What makes a Preschooler portion?
- Use this portion guide as a starting point for your Preschooler.
- Spread out servings of each food group into three meals and two snacks each day.
- Snacks should include a variety of food groups, since they can contribute a significant amount to your Preschooler's daily calories.
When feeding your Preschooler, it’s important to offer portion sizes that are realistic for his tiny tummy. Smaller portions give him time to respond to his own sense of hunger or fullness, and may help keep him from eating more than he needs. As he begins to understand portions, you’re helping him lay the foundation for a lifetime of healthy, independent eating.

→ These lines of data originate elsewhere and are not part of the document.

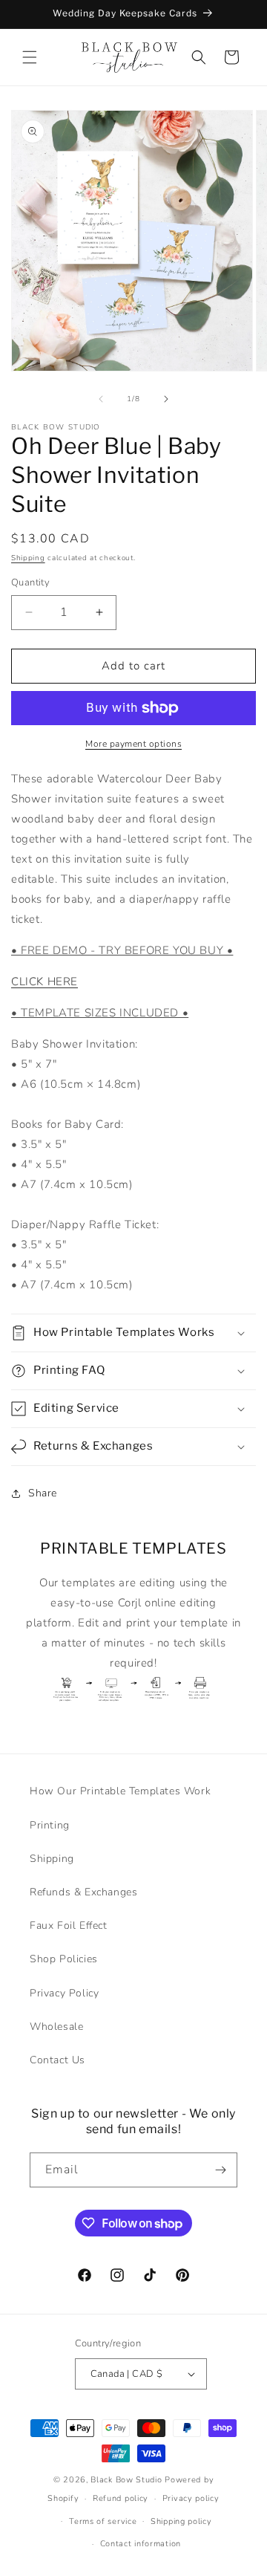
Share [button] (42, 1493)
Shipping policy (181, 2521)
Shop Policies (64, 1959)
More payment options (133, 744)
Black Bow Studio (126, 2479)
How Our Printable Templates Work (120, 1791)
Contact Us (57, 2060)
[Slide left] (101, 399)
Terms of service (102, 2521)
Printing (50, 1825)
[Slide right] (166, 399)
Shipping (28, 558)
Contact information (140, 2543)
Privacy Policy (64, 1993)
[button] (29, 57)
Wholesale (56, 2026)
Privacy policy (191, 2498)
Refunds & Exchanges (83, 1892)
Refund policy (120, 2498)
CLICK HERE (44, 981)
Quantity (30, 582)
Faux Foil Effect (69, 1925)
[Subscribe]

Picturing what a portion looks like
The following suggested daily intake and portion guide can help you understand serving sizes. It’s key to let your child decide how much he should eat by following his own hunger and fullness cues. Remember to never demand a child “clean their plate” — it could encourage overeating.
Milk: 2 cups/day
- Serving sizes: ½ cup milk, 3 to 4 oz. yogurt or 1 slice of cheese
- Check with your pediatrician regarding type of milk (and whether it’s whole, reduced or low-fat) is best suited for your child’s needs
Vegetables: 1 cup/day
- Serving sizes: ⅓ cup soft-cooked, peeled, diced or cut-up veggies
- Adding pureed vegetables to soups and sauces is a good way to work veggies into the diet
Fruits: 1 cup/day
- Serving sizes: ⅓ cup soft, peeled, diced or cut-up fruit
- 4 fl. oz. of 100% fruit juice is also considered a portion of fruit
Meats, poultry, fish, eggs, beans, nut butters: 2 oz./day
- Serving sizes: 1 to 2 tablespoons of any of these foods
- Make sure meats are well-cooked, diced and easy to chew
Grains: 3 oz. grain equivalent/day
- Serving sizes: ½ cup cooked pasta or rice or 1 slice of whole-grain bread
- Choose whole-grain pasta and brown rice when possible
Fats & Oils: 1 tablespoon dressing or mayonnaise
- Use as a dip for soft vegetables, on his sandwich or for mixing tuna or chicken salad
Check out the GerberMenu tool to help plan your Preschooler’s weekly meals.
More tips for eating right
- A quarter of the daily calories in a Preschooler's diet comes from snacks, so include a variety of food groups in your child’s snack choices.
- Spread servings of each food group throughout the day.
- For example, try serving a fruit, vegetable, dairy and protein at breakfast. Lunch could be a serving of vegetables, protein, grains and fruit. For a snack, offer him a vegetable like diced sweet red pepper and some cheese.
- Avoid sugar or artificially sweetened beverages.
- Fats are needed for growth and brain development. Fats, and some fortified foods, can also provide much-needed Vitamin E. Include healthy fats by offering nut butters, avocados, olive oils and seafood.
- Many Preschoolers may be getting more sodium than is recommended. Use less salt when cooking and don’t offer the salt shaker at the table.